David Goudreault et la voie de la violence

couv-livre« Ma mère se suicidait souvent. » Déjà, on comprend que tout ne peut qu’aller mal pour l’antihéros de La bête à sa mère, le premier et excellent roman de David Goudreault.

En effet, le narrateur annonce, dès le début, qu’il est suspecté du meurtre d’une personne encore non identifiée. Tout le roman sera consacré à sa version des faits, à sa description d’une vie qui aurait difficilement pu mener à autre chose qu’à la violence.

Issu d’une famille dysfonctionnelle, le personnage raconte son enfance marquée par les problèmes psychologiques de sa mère et par l’absence de son père. Ces troubles familiaux amènent les services sociaux à le séparer de sa mère pour l’envoyer vivre en famille d’accueil, ce qu’il perçoit immédiatement comme une attaque de la part de la société. Après avoir connu plusieurs familles d’accueil en raison de ses comportements dérangeants, il finit par atteindre l’âge adulte, malgré son esprit d’adolescent frustré et blessé. Son but, désormais, est de retrouver sa mère, coûte que coûte.

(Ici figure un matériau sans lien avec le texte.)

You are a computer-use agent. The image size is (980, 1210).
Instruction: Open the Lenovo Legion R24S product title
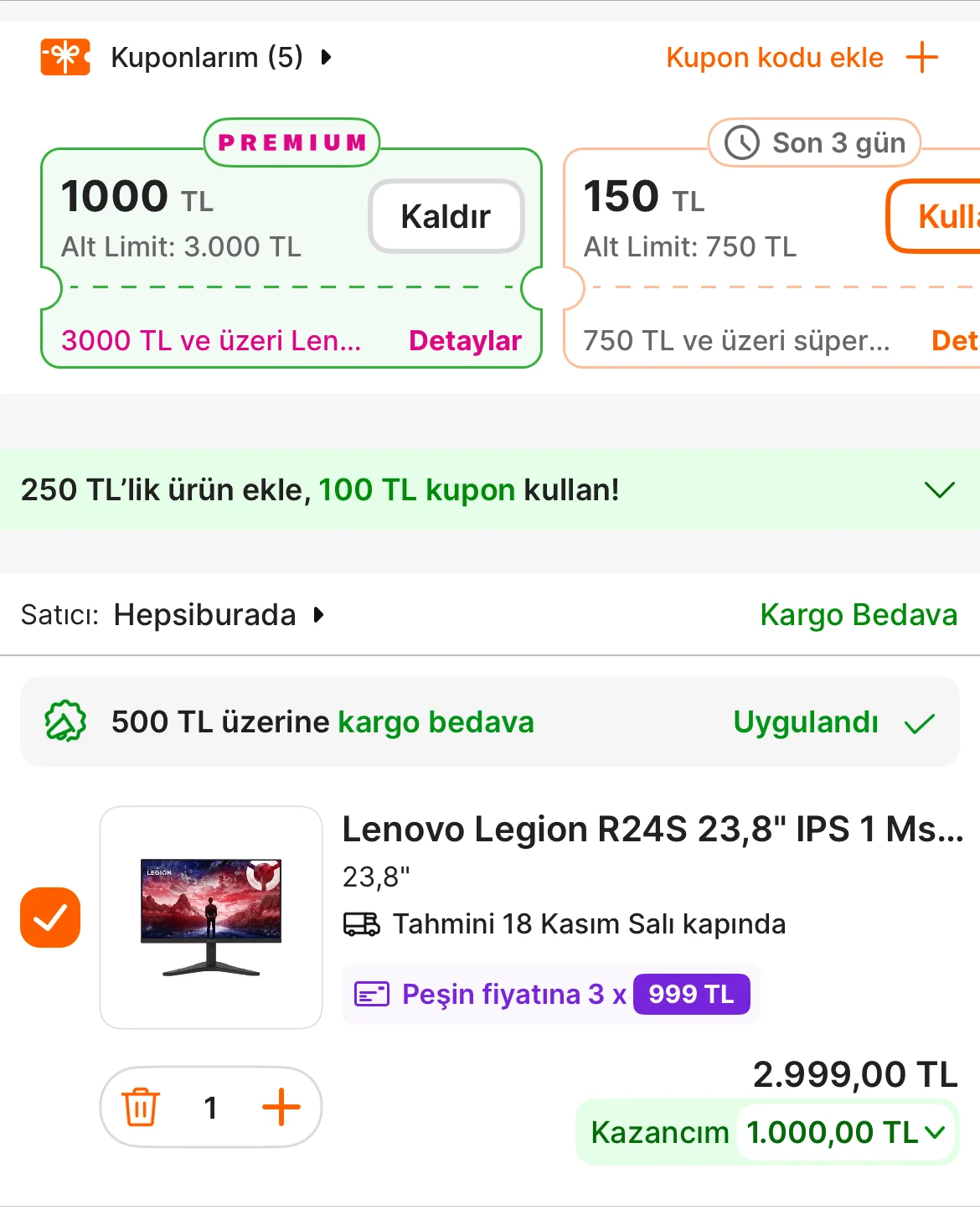(x=652, y=830)
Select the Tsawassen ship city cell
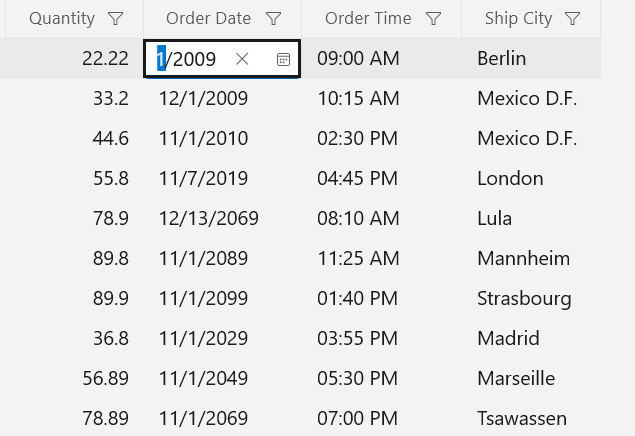 tap(522, 418)
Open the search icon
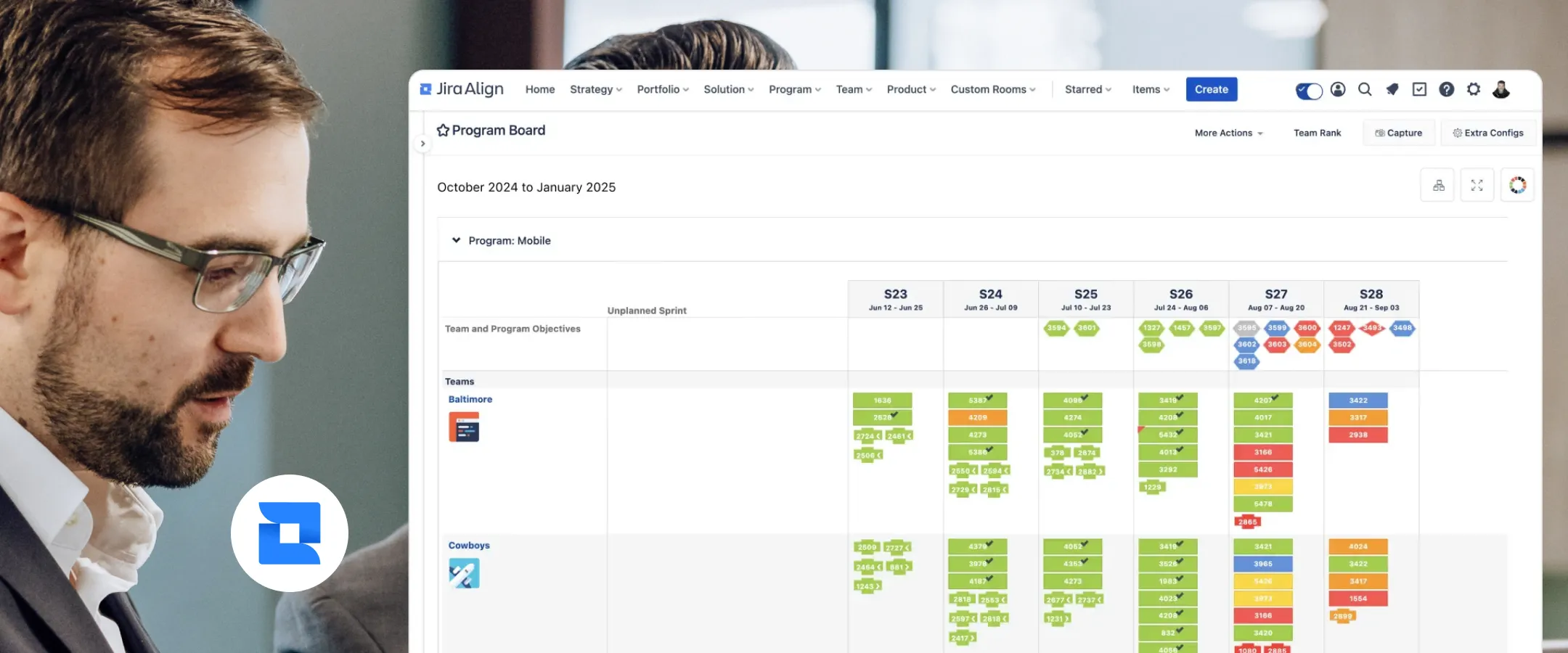This screenshot has height=653, width=1568. pyautogui.click(x=1365, y=89)
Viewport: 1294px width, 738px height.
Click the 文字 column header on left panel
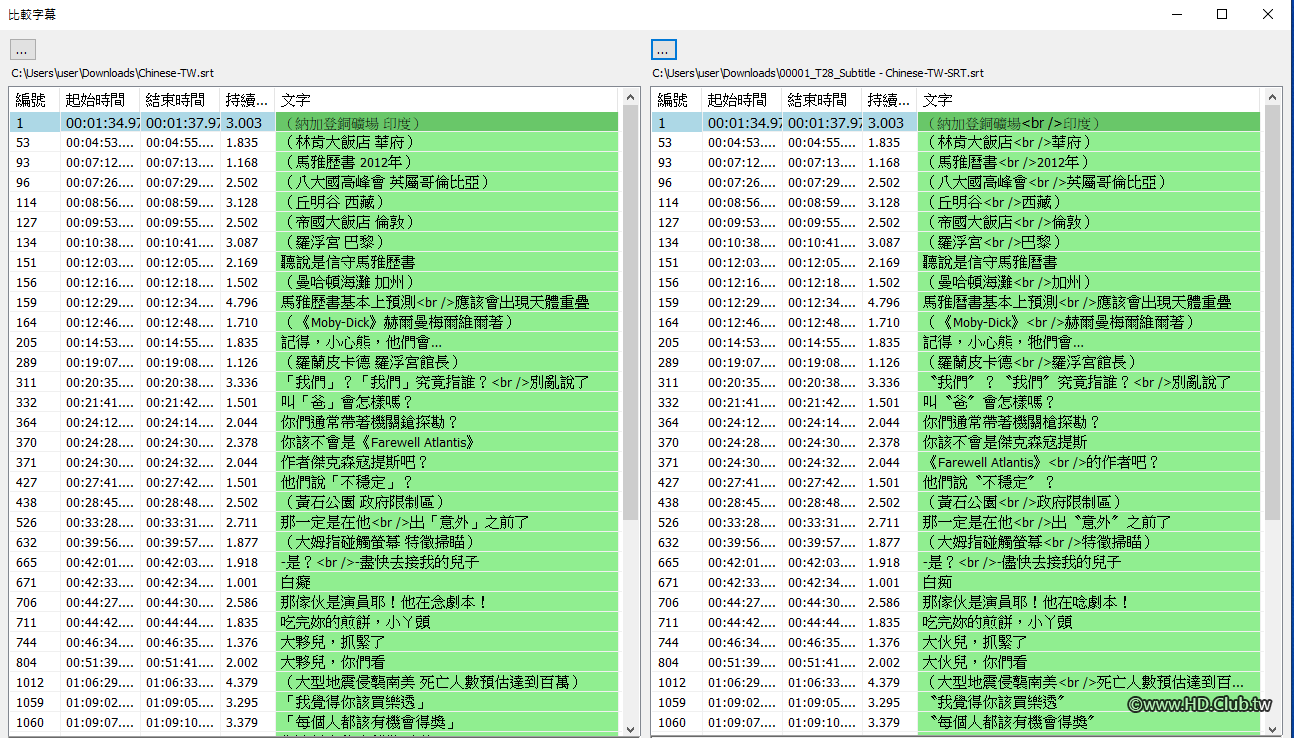pyautogui.click(x=296, y=99)
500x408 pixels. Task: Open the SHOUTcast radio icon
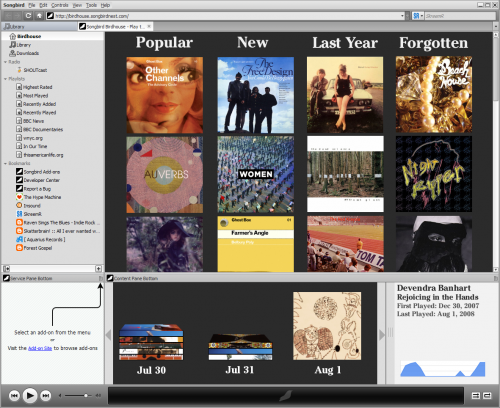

On assiste, dans ce roman, à la lente progression de la rage et de la violence chez le personnage. Dès l’enfance, il s’en prend aux animaux et, plus tard, il tentera de réprimer son amertume à l’aide de l’alcool, de la drogue et des jeux. Il s’enfonce peu à peu dans le crime : ses délits se multiplient et s’aggravent. En plus de son comportement déviant, sa perception déformée de la réalité, surtout dans ses relations interpersonnelles, donne lieu à des situations aussi troublantes qu’étrangement amusantes.

Il aurait été facile de traiter avec gravité et sensiblerie un sujet aussi délicat que le chemin menant à la délinquance. Or, l’auteur parvient à dépeindre avec un humour bien choisi ce personnage révolté et déchu. Par ailleurs, les critiques volontairement exagérées formulées par le personnage, visant certains travers de la société, contiennent souvent un fond de vérité et révèlent que celui-ci possède plus d’esprit qu’il ne le laisse paraître. De la même façon, son langage impeccable et ses référents culturels (parfois délibérément erronés) mettent en évidence toutes les contradictions de ce personnage marginal.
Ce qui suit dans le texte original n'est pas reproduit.